L’Histoire le démontre, les théories du complot au cinéma ne sont pas chose nouvelle. Pendant la Guerre froide déjà, Hollywood s’évertuait à produire des films dans lesquels une conspiration communiste menaçait le monde : The Red Menace, réalisé par R. G. Springsteen en 1949 en est le parfait exemple. Puis, au fil des années, le complotisme est devenu un moyen de critique sociale, évoluant parallèlement à la perte de confiance des sociétés en leurs représentants politiques, à tel point que les théories les plus loufoques finissent par paraitre plus crédibles que la réalité. Et pour cause, le cinéma sait parfaitement que la banalité du réel reste bien moins séduisante et attirante que les machinations les plus complexes et maléfiques.
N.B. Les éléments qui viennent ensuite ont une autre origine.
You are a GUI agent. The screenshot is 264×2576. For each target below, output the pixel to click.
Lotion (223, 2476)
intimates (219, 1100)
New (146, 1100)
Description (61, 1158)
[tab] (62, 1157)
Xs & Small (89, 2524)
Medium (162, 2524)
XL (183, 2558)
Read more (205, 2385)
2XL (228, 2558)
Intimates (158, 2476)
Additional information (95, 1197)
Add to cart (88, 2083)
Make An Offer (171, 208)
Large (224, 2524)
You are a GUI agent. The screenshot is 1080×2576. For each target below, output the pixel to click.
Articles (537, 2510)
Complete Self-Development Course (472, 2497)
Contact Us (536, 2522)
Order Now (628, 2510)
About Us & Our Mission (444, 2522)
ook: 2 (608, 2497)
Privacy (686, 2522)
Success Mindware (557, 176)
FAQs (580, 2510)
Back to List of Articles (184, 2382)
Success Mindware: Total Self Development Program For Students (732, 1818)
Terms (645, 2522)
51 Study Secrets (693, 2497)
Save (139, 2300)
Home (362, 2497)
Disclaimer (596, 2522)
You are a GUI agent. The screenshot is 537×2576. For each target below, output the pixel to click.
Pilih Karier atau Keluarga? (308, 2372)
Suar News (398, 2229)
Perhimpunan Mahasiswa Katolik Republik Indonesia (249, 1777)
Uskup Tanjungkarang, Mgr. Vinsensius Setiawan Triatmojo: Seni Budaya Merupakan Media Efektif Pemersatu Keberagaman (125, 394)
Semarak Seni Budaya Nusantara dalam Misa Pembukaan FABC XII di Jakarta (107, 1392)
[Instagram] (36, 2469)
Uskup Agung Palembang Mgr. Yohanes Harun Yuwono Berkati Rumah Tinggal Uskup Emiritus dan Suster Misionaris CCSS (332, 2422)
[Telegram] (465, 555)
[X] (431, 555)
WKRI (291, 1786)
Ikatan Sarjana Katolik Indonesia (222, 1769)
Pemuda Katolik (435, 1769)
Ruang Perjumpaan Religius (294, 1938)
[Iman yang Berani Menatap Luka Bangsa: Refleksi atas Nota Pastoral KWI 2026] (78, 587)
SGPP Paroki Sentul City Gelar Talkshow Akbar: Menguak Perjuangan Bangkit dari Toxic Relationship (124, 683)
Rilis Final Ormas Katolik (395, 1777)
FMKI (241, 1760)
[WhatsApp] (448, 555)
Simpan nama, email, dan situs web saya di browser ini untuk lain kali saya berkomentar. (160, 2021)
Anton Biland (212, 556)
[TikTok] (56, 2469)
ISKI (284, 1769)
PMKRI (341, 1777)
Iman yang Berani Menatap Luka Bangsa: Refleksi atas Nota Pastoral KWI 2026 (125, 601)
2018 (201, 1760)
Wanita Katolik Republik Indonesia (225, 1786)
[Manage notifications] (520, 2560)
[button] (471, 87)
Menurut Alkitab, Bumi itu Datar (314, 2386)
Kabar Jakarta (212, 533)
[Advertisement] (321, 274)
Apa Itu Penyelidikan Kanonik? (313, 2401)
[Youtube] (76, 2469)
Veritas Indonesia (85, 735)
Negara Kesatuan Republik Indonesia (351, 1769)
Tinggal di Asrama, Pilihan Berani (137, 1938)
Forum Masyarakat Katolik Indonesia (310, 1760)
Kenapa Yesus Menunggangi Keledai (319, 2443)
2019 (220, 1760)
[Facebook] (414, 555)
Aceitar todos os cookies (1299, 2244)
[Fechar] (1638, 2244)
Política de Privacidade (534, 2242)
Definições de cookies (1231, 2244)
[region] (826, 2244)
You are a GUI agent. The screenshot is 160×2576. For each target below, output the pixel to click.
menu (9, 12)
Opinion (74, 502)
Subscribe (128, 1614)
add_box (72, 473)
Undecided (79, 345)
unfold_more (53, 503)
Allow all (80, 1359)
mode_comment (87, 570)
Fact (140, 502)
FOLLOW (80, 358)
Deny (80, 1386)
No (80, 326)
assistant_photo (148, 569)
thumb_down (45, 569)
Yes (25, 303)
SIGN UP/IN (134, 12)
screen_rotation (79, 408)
Parmi les théories les plus populaires, de nombreux films abordent les complots contre des présidents, qu’ils soient réels ou fictionnels. On retrouve par exemple l’assassinat de JFK qui a donné naissance à de nombreux long-métrages. Le plus abouti est probablement JFK de Oliver Stone, sorti en 1991, qui se fonde sur le livre écrit par Jim Garrison (interprété par Kevin Costner), procureur qui réfute les conclusions faites sur le meurtre de Kennedy et persuadé qu’il s’agit d’un coup d’état monté par la CIA.
Mais les théories du complot concernent également les stars, comme en témoignent certaines légendes affirmant par exemple qu’Elvis Presley ne serait toujours pas mort.
Dans son film Bubba Ho-Tep (2003), Don Coscarelli met en scène l’icône du rock’n’roll qui aurait orchestré sa propre mort et qui serait aujourd’hui dans une maison de repos où il se lie d’amitié avec un autre pensionnaire persuadé, lui, d’être JFK. Ajoutez à cela une momie, et le réalisateur signe un des films les plus déjantés et improbables sur le sujet des théories du complot.
Hollywood explore aussi d’autres théories encore plus populaires comme celle concernant le la mission Apollo 11, et selon laquelle aucun homme n’aurait réellement marché sur la lune en 1969.
Le premier film explorant cette idée-là est Capricorn One de Peter Hyams réalisé en 1977, qui met en scène la préparation d’un faux voyage vers Mars, cette fois-ci, avec des astronautes de la NASA emmenés en secret dans un studio de télévision. Le film en inspirera d’autres, plus récents, comme Moonwalkers (2015), une comédie d’Antoine Bardou-Jacquet, qui encore une fois montre la mise en scène derrière la mission Apollo 11. Craignant que celle-ci n’échoue, l’armée américaine envoie un vétéran en Angleterre convaincre le célèbre réalisateur Kubrick de tourner la fausse scène…
Enfin, d’autres films vont encore plus loin en imaginant que l’avenir est lui même un complot. C’est ce que proposent les sœurs Lana et Lilly Wachowski dans Matrix (1999) qui, sans secret pour personne, met en scène un jeune hacker qui découvre que notre monde n’est qu’une grande illusion et que des machines contrôlent l’humanité.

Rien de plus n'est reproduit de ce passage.